Assigned task
Collect every line in the records below that contains the word "toolbar".

[[ The records, beginning ]]

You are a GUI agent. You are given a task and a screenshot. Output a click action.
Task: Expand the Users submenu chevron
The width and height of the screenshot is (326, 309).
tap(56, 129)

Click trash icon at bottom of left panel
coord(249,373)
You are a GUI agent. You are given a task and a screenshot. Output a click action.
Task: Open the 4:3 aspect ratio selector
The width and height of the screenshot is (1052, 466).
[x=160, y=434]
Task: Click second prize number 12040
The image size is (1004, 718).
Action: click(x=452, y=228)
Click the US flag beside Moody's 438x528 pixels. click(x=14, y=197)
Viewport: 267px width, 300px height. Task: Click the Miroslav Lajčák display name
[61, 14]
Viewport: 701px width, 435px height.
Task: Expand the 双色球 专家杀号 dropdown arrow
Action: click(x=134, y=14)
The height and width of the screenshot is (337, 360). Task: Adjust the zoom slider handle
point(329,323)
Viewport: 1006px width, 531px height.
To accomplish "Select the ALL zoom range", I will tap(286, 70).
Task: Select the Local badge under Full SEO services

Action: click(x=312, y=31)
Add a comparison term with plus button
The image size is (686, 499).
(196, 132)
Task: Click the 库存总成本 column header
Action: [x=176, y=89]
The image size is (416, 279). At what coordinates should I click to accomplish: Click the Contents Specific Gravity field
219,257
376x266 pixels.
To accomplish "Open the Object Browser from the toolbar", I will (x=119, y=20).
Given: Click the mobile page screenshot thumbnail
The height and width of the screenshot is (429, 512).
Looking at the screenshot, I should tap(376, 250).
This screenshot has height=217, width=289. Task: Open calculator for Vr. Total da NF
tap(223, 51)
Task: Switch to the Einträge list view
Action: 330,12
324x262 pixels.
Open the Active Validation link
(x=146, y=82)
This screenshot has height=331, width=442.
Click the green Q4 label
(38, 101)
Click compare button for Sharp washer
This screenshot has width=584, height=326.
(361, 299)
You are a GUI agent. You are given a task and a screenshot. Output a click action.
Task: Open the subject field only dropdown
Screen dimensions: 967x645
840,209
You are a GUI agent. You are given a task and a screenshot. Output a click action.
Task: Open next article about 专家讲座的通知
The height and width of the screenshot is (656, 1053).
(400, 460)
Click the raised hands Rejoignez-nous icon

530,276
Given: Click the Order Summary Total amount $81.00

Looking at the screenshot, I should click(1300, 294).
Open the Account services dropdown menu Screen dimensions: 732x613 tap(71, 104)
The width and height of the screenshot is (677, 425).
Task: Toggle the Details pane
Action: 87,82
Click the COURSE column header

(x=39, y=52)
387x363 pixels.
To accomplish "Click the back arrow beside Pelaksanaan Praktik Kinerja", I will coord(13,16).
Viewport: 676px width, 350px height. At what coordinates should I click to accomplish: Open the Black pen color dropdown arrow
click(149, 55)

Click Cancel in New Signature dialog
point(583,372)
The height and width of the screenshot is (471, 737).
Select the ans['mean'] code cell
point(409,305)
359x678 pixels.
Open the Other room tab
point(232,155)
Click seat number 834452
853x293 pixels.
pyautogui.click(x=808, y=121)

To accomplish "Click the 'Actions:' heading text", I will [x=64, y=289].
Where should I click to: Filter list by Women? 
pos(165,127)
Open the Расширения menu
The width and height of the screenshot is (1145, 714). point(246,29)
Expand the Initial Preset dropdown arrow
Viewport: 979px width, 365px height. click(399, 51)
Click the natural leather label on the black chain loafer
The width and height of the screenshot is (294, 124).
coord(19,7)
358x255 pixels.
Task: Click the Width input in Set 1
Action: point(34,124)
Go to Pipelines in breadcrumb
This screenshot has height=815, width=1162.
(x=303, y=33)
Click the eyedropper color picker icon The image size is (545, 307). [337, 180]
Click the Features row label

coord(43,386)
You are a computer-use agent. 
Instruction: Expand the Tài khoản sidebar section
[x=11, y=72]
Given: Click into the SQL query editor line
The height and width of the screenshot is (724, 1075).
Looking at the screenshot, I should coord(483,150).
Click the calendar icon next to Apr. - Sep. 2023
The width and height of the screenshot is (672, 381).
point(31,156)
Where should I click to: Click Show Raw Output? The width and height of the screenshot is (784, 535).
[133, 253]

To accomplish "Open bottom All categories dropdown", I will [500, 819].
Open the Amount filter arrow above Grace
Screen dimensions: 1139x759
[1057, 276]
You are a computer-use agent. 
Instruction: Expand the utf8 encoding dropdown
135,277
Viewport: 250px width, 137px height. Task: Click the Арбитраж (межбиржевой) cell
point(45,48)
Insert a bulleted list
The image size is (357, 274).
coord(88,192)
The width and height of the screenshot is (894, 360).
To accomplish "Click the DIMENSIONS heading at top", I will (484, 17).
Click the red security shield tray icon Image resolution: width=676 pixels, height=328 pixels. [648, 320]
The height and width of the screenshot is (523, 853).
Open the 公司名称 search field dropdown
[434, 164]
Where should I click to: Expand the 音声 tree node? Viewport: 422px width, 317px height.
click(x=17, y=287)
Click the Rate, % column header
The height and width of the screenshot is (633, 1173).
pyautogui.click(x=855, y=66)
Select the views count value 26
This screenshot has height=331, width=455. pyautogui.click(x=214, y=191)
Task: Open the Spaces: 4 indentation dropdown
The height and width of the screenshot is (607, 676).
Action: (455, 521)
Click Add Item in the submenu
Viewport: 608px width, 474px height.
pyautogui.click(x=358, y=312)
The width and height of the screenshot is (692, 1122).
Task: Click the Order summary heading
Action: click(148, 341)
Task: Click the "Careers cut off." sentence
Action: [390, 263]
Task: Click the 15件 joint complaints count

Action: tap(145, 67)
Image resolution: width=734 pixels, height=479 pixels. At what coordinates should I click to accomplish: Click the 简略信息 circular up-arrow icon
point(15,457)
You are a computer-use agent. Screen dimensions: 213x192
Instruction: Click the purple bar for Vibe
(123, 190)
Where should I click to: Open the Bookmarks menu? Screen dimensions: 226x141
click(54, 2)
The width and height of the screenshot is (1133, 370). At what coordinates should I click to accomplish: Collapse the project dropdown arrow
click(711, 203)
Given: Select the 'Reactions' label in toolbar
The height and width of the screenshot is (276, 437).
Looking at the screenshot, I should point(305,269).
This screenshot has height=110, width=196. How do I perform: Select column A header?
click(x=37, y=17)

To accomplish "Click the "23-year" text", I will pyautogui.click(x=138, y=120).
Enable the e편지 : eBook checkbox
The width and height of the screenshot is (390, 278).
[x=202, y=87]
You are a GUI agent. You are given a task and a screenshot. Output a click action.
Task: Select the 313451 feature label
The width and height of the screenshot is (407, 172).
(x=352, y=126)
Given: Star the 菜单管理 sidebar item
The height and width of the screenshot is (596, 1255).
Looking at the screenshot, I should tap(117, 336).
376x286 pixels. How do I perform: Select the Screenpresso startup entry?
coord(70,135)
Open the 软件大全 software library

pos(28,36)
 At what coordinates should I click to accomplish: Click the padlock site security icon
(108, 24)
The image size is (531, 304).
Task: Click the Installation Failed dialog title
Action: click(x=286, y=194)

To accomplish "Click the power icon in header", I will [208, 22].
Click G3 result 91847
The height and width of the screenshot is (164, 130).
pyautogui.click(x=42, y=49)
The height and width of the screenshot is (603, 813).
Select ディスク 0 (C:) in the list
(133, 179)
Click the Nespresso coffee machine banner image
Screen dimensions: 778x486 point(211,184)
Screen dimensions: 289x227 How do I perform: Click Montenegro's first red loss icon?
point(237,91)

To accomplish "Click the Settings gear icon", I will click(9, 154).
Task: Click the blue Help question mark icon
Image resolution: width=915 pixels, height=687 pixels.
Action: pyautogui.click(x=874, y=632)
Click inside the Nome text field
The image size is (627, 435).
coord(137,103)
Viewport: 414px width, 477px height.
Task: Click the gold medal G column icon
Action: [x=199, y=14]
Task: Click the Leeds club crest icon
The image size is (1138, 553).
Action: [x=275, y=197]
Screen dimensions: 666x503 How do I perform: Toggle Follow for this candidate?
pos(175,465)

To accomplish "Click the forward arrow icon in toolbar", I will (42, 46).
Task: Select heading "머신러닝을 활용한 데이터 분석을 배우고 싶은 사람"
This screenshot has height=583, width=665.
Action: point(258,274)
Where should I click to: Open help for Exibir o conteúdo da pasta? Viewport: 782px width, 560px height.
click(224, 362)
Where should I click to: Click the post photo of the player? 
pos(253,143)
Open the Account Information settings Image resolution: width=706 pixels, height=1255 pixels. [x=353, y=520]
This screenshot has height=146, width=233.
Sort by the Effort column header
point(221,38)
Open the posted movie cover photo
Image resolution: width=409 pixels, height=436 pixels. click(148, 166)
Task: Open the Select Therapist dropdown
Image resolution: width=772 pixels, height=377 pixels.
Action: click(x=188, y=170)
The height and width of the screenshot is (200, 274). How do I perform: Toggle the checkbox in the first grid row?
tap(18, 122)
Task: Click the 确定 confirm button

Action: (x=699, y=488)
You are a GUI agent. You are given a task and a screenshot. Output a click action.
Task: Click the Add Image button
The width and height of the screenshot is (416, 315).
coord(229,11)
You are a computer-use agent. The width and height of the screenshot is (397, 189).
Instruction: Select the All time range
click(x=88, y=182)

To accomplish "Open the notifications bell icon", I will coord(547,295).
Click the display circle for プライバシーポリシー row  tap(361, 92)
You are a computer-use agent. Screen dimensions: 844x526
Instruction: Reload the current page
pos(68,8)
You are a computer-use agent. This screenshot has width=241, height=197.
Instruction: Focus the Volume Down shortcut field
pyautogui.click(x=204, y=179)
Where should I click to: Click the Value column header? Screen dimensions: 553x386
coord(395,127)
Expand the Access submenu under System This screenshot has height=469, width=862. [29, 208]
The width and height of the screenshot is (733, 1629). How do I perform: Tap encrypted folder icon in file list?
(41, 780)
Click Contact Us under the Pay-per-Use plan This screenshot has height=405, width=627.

[[ The records, end ]]

Result
To accomplish "Open the Object Browser from the toolbar", I will (x=119, y=20).
Given: Select the 'Reactions' label in toolbar
To accomplish "Click the forward arrow icon in toolbar", I will (42, 46).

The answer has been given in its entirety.